"""

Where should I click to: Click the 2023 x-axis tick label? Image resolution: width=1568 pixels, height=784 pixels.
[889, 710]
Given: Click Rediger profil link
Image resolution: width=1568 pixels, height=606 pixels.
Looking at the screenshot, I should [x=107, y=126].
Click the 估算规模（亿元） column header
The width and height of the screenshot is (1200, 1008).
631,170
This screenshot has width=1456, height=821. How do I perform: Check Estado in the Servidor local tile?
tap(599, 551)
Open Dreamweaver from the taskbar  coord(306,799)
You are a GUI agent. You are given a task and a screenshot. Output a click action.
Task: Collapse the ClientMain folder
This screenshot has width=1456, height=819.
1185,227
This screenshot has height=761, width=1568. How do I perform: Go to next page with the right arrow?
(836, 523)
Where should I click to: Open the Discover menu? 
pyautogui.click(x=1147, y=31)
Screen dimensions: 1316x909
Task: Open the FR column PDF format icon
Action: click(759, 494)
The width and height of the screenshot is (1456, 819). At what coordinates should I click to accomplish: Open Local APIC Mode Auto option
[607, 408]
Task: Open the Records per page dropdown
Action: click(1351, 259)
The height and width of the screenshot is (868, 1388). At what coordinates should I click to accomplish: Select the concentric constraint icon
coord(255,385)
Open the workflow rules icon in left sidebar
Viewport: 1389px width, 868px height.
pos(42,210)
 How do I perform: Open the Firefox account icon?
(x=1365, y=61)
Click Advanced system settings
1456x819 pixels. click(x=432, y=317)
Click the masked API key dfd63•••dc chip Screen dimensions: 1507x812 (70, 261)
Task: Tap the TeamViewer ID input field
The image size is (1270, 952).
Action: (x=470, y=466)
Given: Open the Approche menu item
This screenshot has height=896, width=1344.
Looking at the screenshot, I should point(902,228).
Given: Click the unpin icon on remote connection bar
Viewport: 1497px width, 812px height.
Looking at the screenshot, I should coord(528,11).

"""

Retype exactly the lines from the one containing "The image size is (1270, 952)." through the end of the data. Add nothing.

The image size is (1270, 952).
Action: (x=470, y=466)
Given: Open the Approche menu item
This screenshot has height=896, width=1344.
Looking at the screenshot, I should point(902,228).
Given: Click the unpin icon on remote connection bar
Viewport: 1497px width, 812px height.
Looking at the screenshot, I should coord(528,11).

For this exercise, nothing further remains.